- _Exercise data_
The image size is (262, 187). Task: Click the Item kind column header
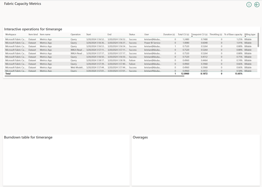pyautogui.click(x=33, y=34)
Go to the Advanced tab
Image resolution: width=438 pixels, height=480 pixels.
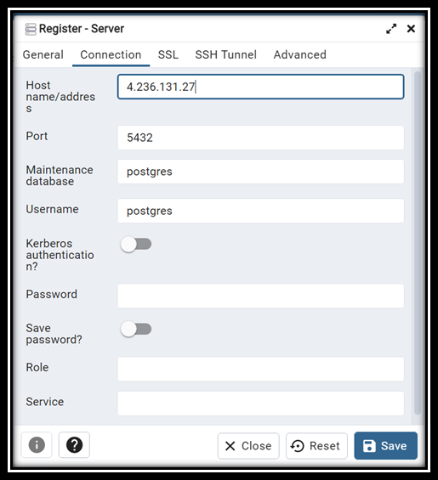[x=299, y=54]
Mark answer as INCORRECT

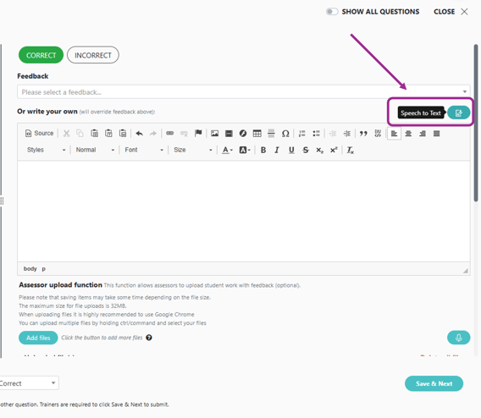pyautogui.click(x=93, y=55)
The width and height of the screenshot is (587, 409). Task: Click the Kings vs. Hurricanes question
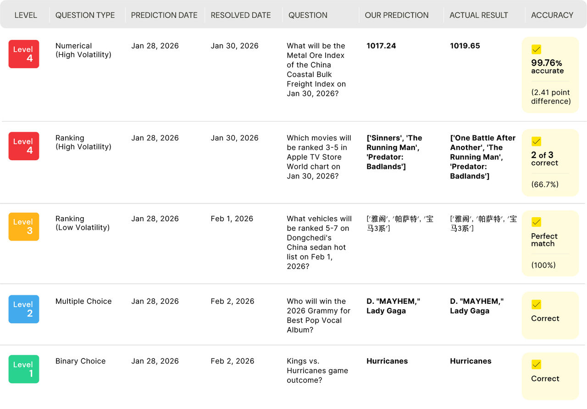pyautogui.click(x=317, y=370)
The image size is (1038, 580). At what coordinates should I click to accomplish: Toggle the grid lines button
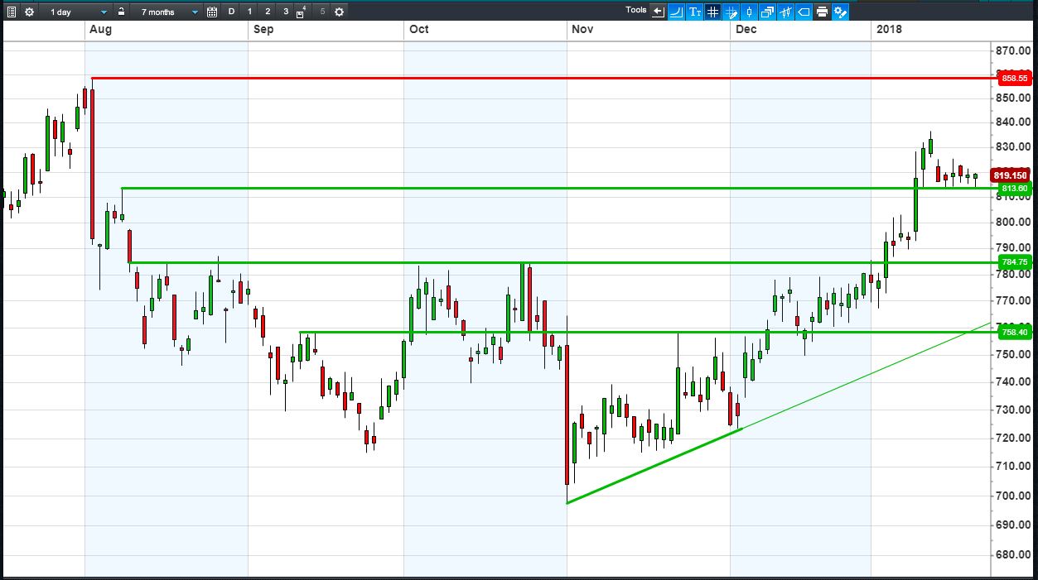click(713, 12)
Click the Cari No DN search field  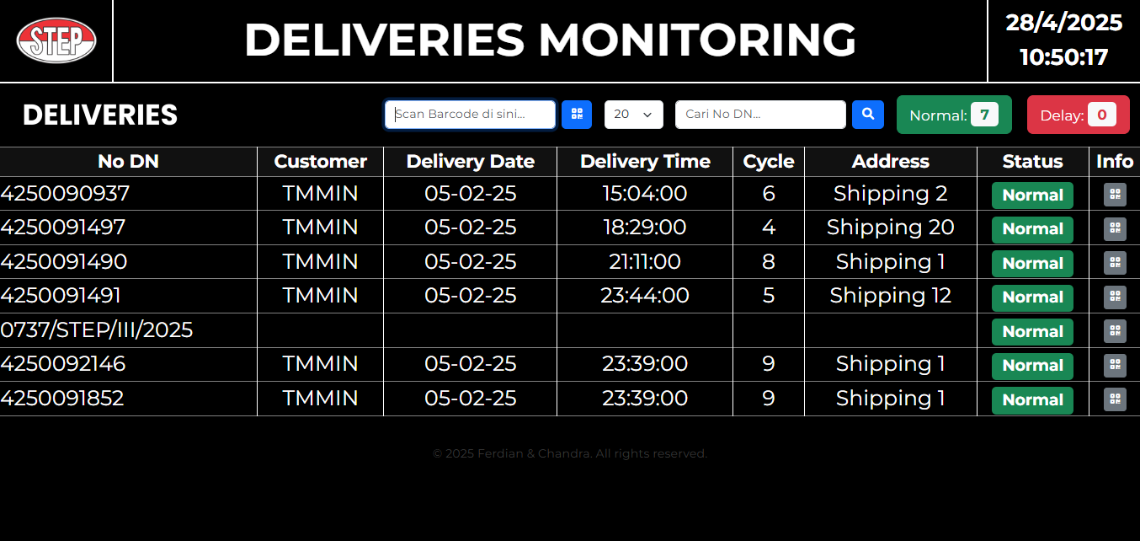tap(759, 114)
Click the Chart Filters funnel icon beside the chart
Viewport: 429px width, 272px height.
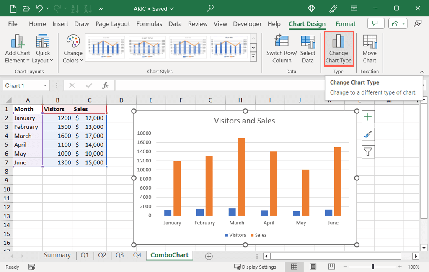pos(368,151)
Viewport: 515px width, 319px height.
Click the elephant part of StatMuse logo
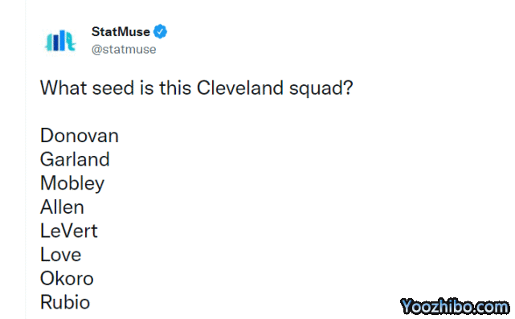point(70,42)
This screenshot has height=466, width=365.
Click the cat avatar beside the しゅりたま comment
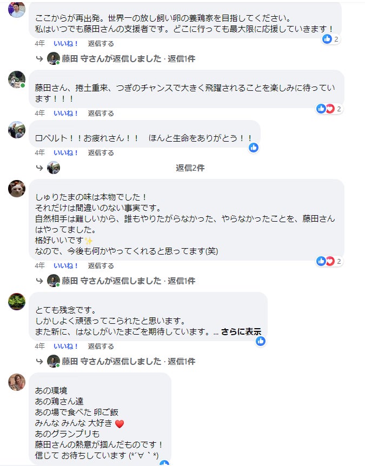pos(17,189)
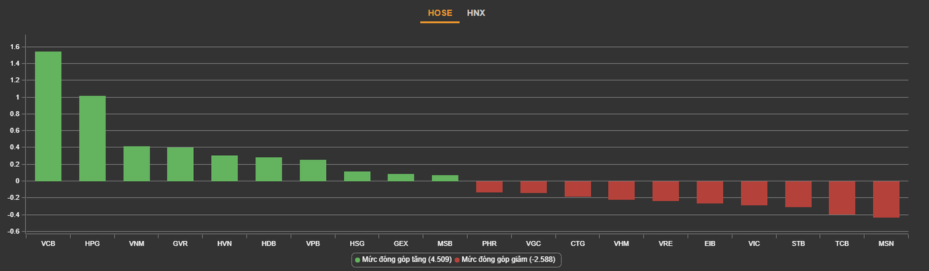Click the STB red bar
This screenshot has height=271, width=929.
798,194
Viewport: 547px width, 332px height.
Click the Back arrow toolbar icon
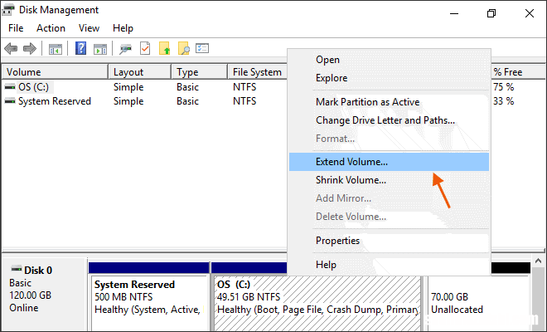pos(11,48)
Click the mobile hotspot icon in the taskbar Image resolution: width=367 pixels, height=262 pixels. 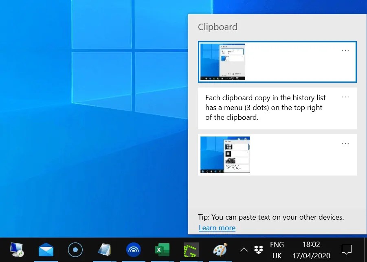click(x=133, y=250)
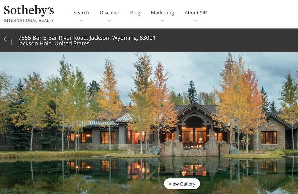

- _What needs to be done_
For this exercise, transcribe exactly the part of the records above that opens with the line containing "Click the Chart" and closes with the one containing "This screenshot has height=466, width=365.". Pictures are not part of the copy.

- _Written answer_
Click the Chart Filters funnel icon beside the chart
Viewport: 429px width, 272px height.
pos(368,151)
Viewport: 515px width, 319px height.
Click the elephant part of StatMuse logo
point(70,42)
This screenshot has height=466, width=365.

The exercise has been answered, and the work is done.